# WHAT THE TASK REQUIRES:
Among these entries, count the lines containing the word "Close" and answer with only the number.

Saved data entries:
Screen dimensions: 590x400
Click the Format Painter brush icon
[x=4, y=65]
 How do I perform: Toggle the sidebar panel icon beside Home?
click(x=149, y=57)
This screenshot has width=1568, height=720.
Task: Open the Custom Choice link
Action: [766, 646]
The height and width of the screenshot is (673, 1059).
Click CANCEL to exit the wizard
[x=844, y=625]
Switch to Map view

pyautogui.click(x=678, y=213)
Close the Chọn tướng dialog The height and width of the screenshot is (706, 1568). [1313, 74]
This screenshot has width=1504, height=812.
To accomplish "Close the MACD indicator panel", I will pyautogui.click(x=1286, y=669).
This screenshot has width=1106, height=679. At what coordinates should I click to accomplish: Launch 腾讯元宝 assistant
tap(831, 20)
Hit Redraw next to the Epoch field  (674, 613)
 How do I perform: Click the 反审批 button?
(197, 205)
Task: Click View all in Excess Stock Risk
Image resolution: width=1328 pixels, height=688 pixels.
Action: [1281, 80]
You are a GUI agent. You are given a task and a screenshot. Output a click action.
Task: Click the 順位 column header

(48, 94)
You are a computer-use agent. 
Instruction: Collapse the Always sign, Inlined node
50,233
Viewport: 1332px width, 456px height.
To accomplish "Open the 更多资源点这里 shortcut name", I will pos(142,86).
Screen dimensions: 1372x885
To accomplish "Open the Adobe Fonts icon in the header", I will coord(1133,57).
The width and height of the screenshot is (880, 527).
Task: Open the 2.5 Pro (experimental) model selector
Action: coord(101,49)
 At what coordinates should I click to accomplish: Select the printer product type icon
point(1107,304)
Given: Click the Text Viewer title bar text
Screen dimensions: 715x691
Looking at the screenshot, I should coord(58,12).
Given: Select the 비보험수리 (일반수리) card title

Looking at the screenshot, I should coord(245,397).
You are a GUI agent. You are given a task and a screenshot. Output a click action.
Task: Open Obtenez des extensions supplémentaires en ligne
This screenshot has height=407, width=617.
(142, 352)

# RESULT OF THIS EXERCISE:
2